The US government has commissioned IBM to create a massive supercomputer that will have 1.6 million processor cores and be 15 times faster than today's most powerful machine.
The Sequoia supercomputer is scheduled for operation in 2012 and will be able to perform at 20 petaflops, or 20,000 trillion floating point operations per second, IBM said. The fastest supercomputer today, Roadrunner, also built by IBM, at the Los Alamos National Laboratory, can manage 1.1 petaflops.
The cost of the system has not been disclosed, but is likely to run into hundreds of millions of dollars, analysts said.
IBM is building two supercomputers under the contract. The first one, to be delivered by mid-year, is called Dawn and will operate at around 500 teraflops. It will be used by researchers to help prepare for the larger system.

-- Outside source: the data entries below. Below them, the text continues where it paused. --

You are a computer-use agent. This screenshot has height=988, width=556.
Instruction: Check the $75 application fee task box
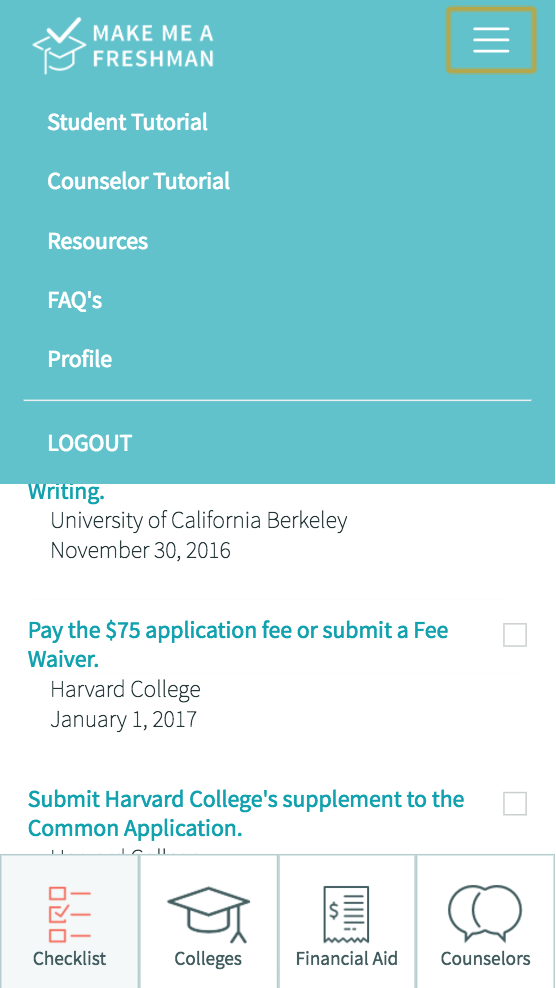[x=515, y=635]
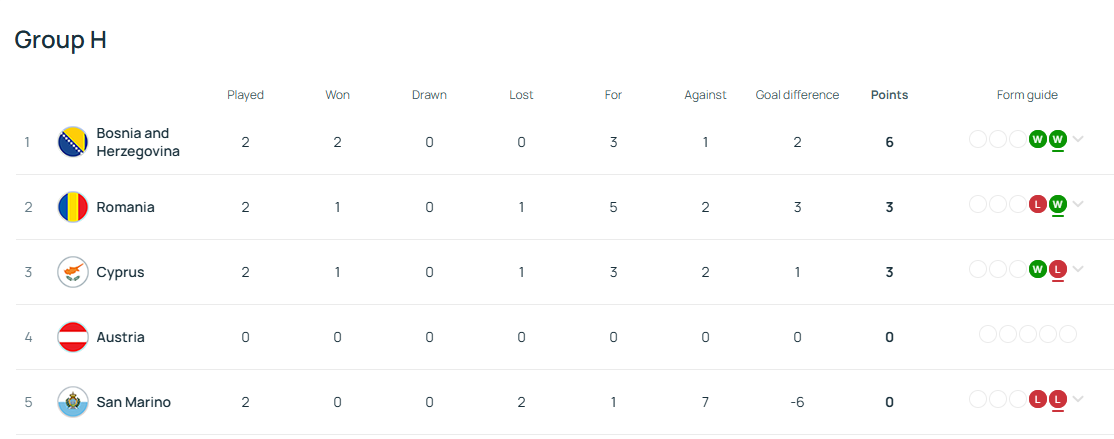The image size is (1114, 439).
Task: Click the Austria flag icon
Action: point(73,337)
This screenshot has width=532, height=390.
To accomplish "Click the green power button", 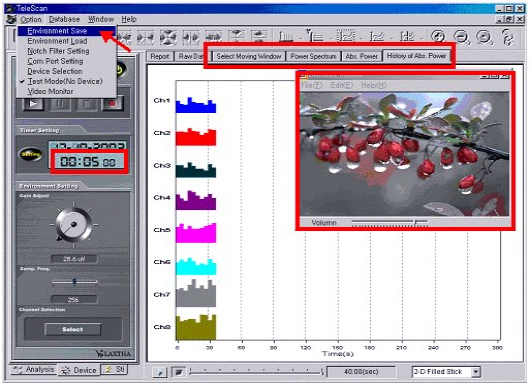I will click(120, 69).
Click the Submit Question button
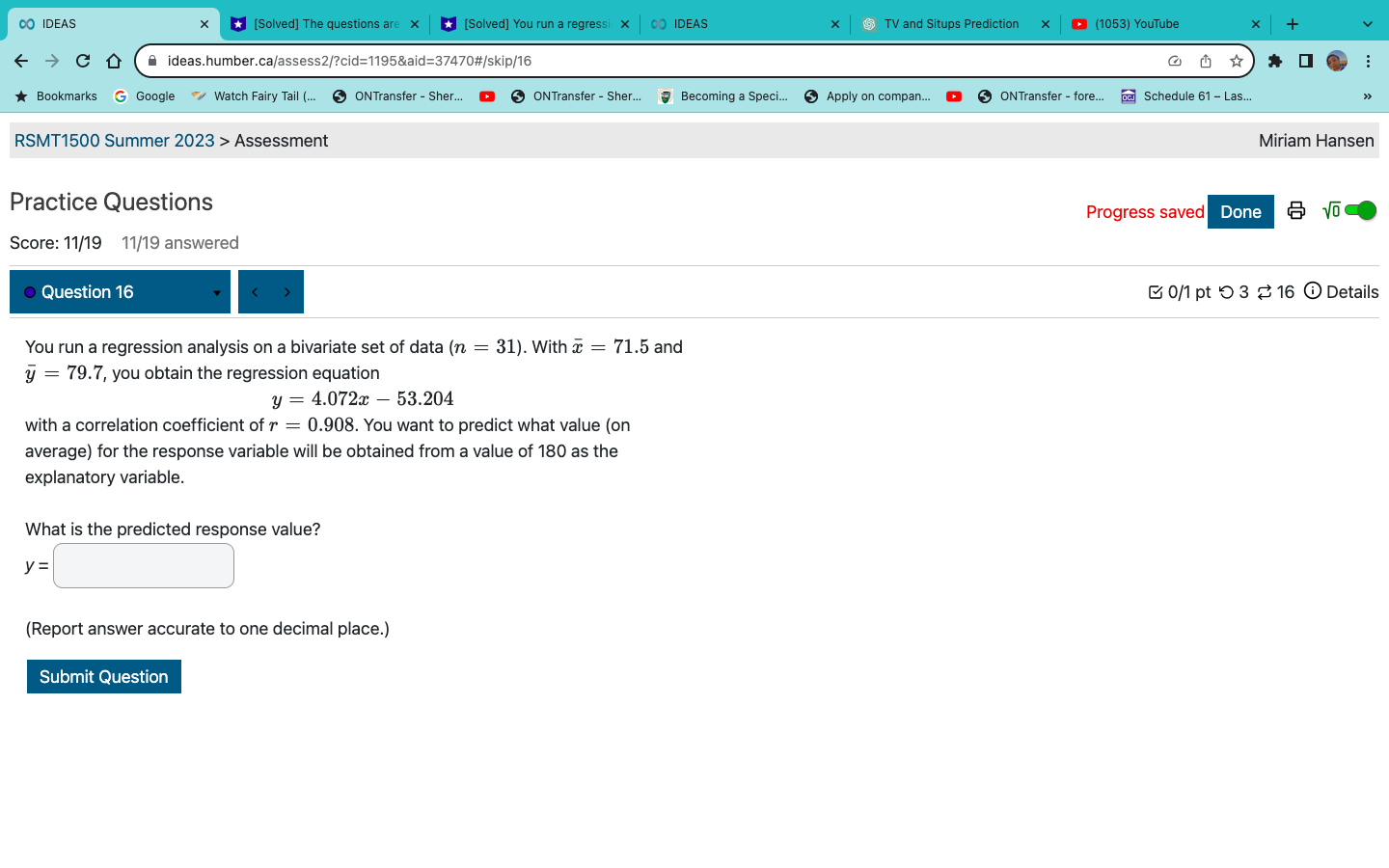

Sequoia will be based on the Blue Gene/Q IBM supercomputer, which is still under development. It will use approximately 1.6 million processing cores, all IBM Power chips, running Linux, which dominates high performance computing at this scale. IBM is still developing a 45 nanometer chip for the system and may produce something with eight or 16 cores - or more - for it. Although the final chip configuration has yet to be determined, the system will have 1.6TB of memory and be housed in 96 "refrigerator-sized" racks.
Ordered by the US Department of Energy, it will be located at the Lawrence Livermore National Laboratory in California and used primarily to manage the US's aging stockpile of nuclear weapons.
Those weapons contain highly corrosive and radioactive materials and Sequoia will allow scientists to perform simulations to help determine whether the weapons are stable and safe, and if they will work properly if the government should decide to use them.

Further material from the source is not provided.